This is one of a series of reports on various aspects of a multi-year Spanish-to-English language arts transition curriculum that seeks to promote first and second language acquisition and academic achievement in the early grades. After providing an overview of the multi-year transition program, this report focuses on how an 8-week literature unit—the intensive study of a carefully chosen literature text—is conducted.
The following four fundamental theoretical premises that undergird the project are described: (1) challenge, (2) comprehensiveness, (3) continuity, and (4) connections between students' existing knowledge and the academic content to be learned.
Four strategies found to be effective and the corresponding tools used are as follows:
(1) Build students' background knowledge. Background-building lessons and activities support the literature unit and provide a means to integrate language arts and social studies. Students complete supplemental reading through assigned independent readings, teacher read-alouds, and books available for pleasure reading.

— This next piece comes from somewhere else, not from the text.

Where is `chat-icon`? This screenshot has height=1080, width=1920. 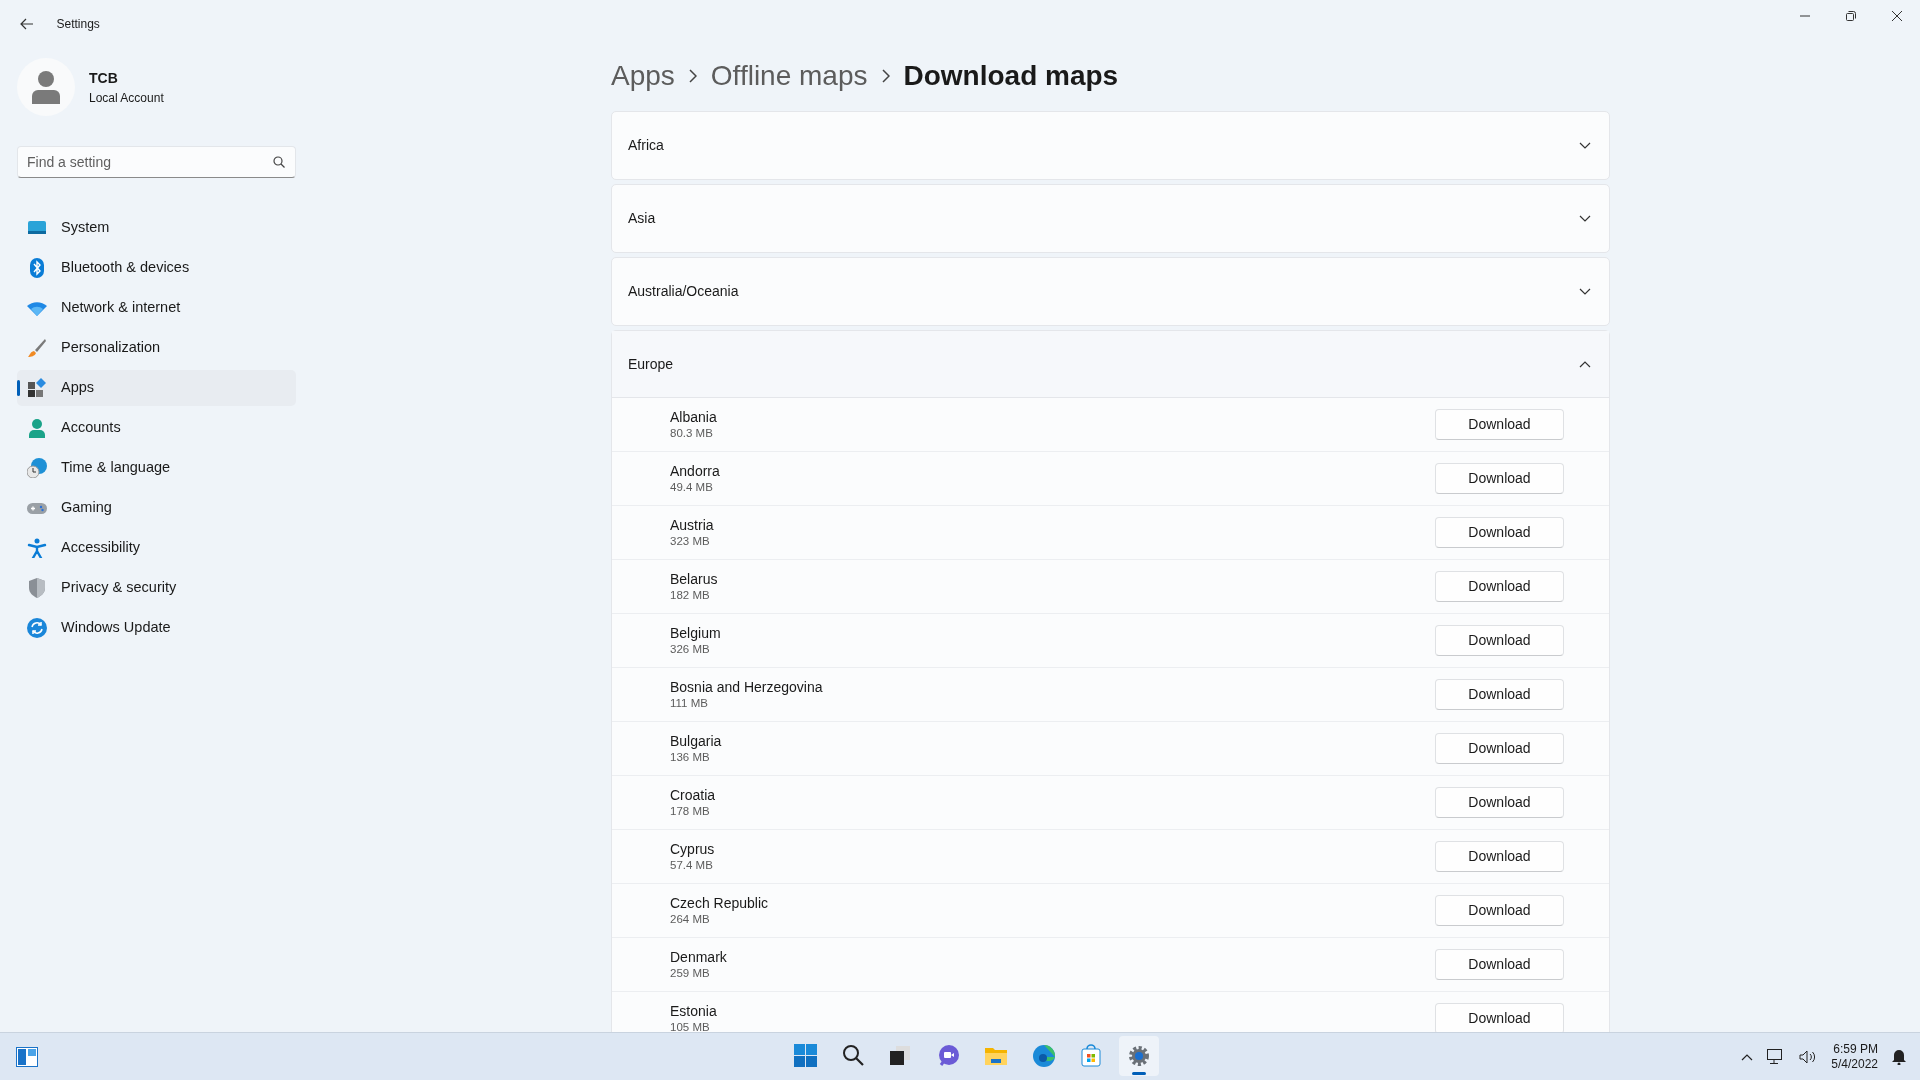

(2) Draw on students' personal experiences. Individual "literature logs" are students' written answers to specific questions about themes in the story being studied. The questions elicit students' personal experiences relevant to the story.
(3) Promote extended discourse through writing and discussion. "Working the text"— reading it, re-reading it, discussing it, writing about it, and listening to what others have written about it—gives students opportunities to develop new ways to interpret and articulate ideas. A final writing project shows how students' understanding of the literature text has expanded and how their ability to write about it has been enhanced.
(4) Assist students in re-reading pivotal portions of the text. In preparation for the unit, the teacher "chunks" the book into manageable portions of reading that begin and end at meaningful junctures. In one or more chunks, the content is complex and critical to the larger understanding of the story and its theme(s). Such chunks require more time and intensive discussion and may be further divided into parts. Using background knowledge that students gained during study of the story and through further exploration of students' personal experiences, the teacher guides students through each step of a pivotal portion.
Evaluation studies of the benefit of such literacy instruction suggest that the program is providing students with a demonstrably successful transition experience. Mean national percentiles scores for project students increased from the 44th to 72nd percentile in reading and from the 40th to the 78th percentile in language. In comparison, percentile scores for nonproject students showed smaller gains. Project students also scored significantly higher than nonproject students on project-developed performance- based measures of English reading and writing.